Imaging examination has special significance for the diagnosis of this disease. According to the X-ray findings, the disease can be divided into three types: ① Osteopathy type: it is often a bone lesion, characterized by skull thickening, unilateral bubble expansion of the outer plate and parietal bone of the skull, swelling of the inner plate to the plate barrier and cranial cavity, and coexistence of localized and diffuse transparent areas and dense areas in the thickened skull. The absorption and hardening of this kind of bone is very similar to the manifestation of paget's osteitis deformans. The skull becomes bigger and harder from the frontal bone to the occipital bone. Facial involvement can lead to orbital nasal stenosis and sinus cavity disappearance, accounting for about 56%. ② Sclerosing type: This type is more common in maxillary hypertrophy, which can lead to irregular tooth arrangement and reduce the compression of nasal cavity and paranasal sinuses. Maxillary involvement is more than mandible, and most of them are single bone type. The damage has a hardened or frosted glass appearance. On the contrary, mandible injury is more common in bone type, which shows that the isolated bone wall is smooth and transparent to radiation. This type accounts for about 23%. ③ Cystic type: The skull presents isolated or multiple annular or rose-shaped defects, which start from the thin hardened edge and can reach several centimeters in diameter. Isolated disease becomes eosinophilic granuloma, multiple defects can be misdiagnosed as Hand Schüller Christian disease, and occasionally several X-ray types appear in the same individual. This type accounts for about 2 1%. Using CT or MRI examination, the location and scope of the lesion can be clearly defined, and the connection with soft tissue can be displayed. Regular examination can dynamically observe the development degree of lesions, which is very important for selecting surgical approach, reducing complications and estimating prognosis.

differential diagnosis

In the process of diagnosis, we should pay attention to distinguish it from the following diseases:

1. In recent years, it has been proved that ossifying fibroma and fibrous dysplasia of bone are two completely different diseases.
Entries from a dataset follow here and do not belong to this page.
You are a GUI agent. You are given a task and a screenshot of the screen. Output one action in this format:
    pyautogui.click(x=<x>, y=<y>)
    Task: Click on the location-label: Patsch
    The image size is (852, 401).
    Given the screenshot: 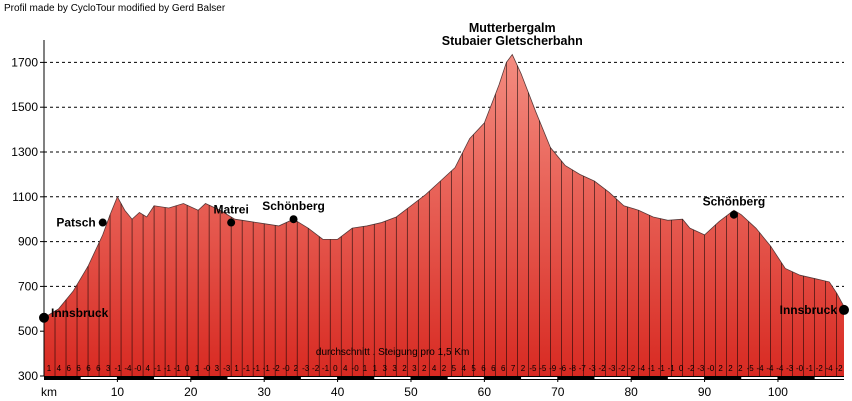 What is the action you would take?
    pyautogui.click(x=76, y=223)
The former grows slowly in clinic and is an isolated lesion, which invades mandible more than maxilla and occasionally appears in frontal bone and ethmoid bone. Women are more than men, and most of them occur in 15 ~ 26 years old. X-ray shows clear outline, enlarged and transparent appearance, and punctate or opaque center. Microscopically, fibrous bone is dominant, and irregular trabeculae are randomly distributed in the fibrous matrix, forming the center of reticular bone, but osteoblasts are formed around the plate bone and occlusal edge.

2. Eosinophilic granuloma is a benign and isolated non-neoplastic osteolytic lesion, which originated from the reticuloendothelial system. Common in frontal bone, parietal bone and mandible. Most of them are before the age of 30, and most of them are men. Histologically, it consists of dense foam cells with different numbers of eosinophils and multinucleated giant cells. The nuclei of tissues contain vesicles, eosinophils contain tiny vacuoles, and giant cells are Langerhans type and foreign body type. These cells are clustered together.
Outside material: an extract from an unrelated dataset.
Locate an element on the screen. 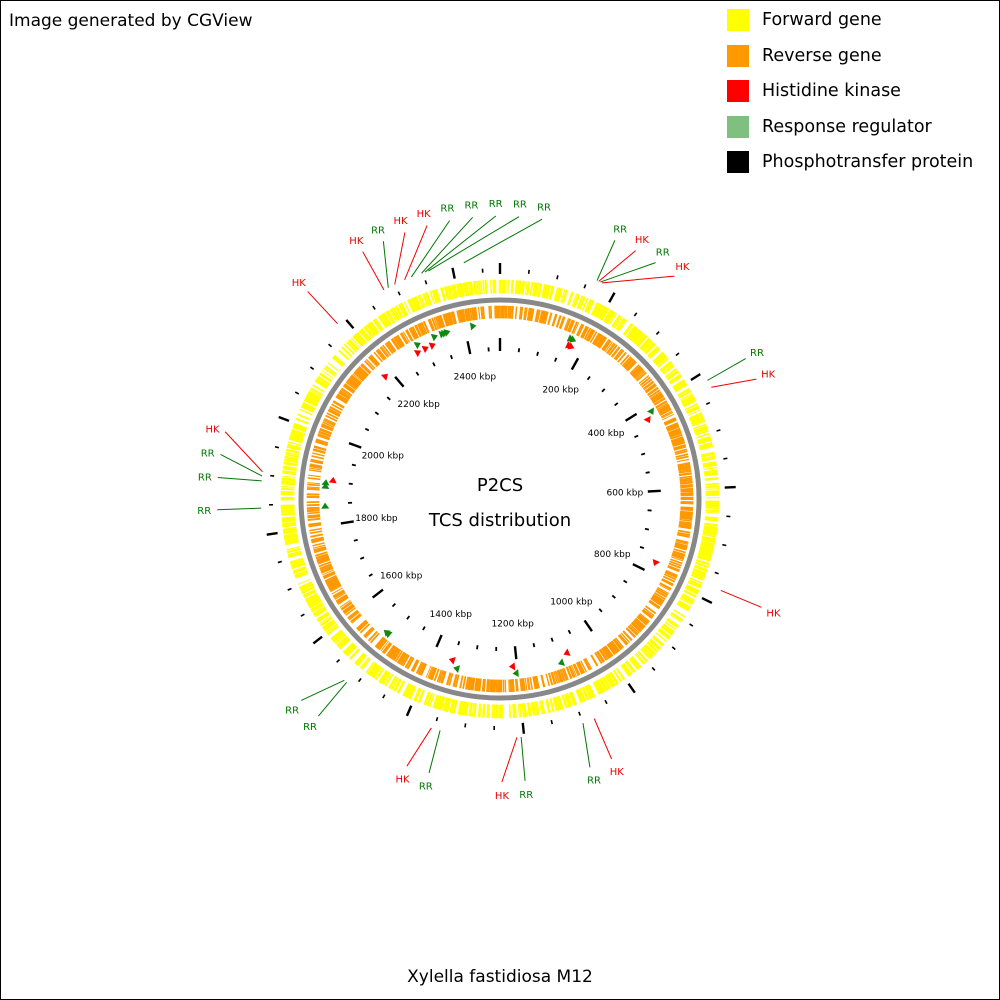  kbp-label: 2400 kbp is located at coordinates (476, 378).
3. Gardner syndrome This syndrome is multiple osteomas, which invade the maxilla, mandible and skull, and occasionally invade the long bone, accompanied by intestinal polyps, dermoid cysts, fibromas and local corrugated cortical thickening of the long bone.
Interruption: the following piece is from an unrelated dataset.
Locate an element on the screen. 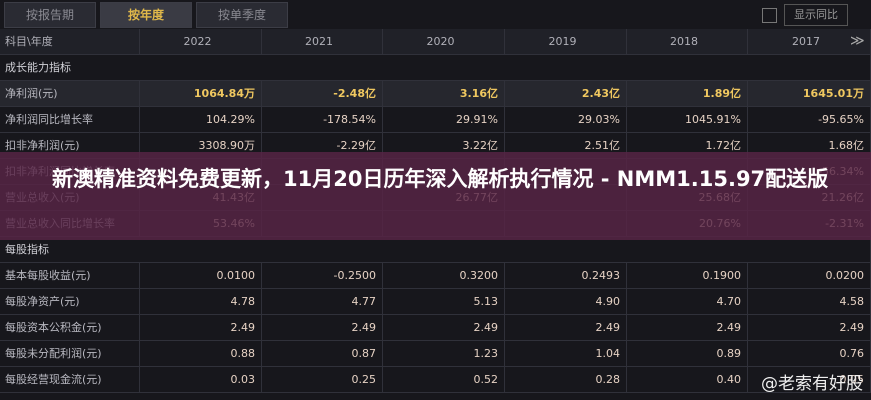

4. Huge cementoma usually involves the whole mandible, which can cause the expansion of cortical bone. X-ray examination showed dense massive accumulation. Often originated from heredity, and no source of infection was found in histology.

5. It should be differentiated from exogenous osteoma, malignant tumor of paranasal sinus and cyst to prevent misdiagnosis.

6. Osteofibrodysplasia should be differentiated from hyperthyroidism, paget's disease, neurofibromatosis and jaw obesity.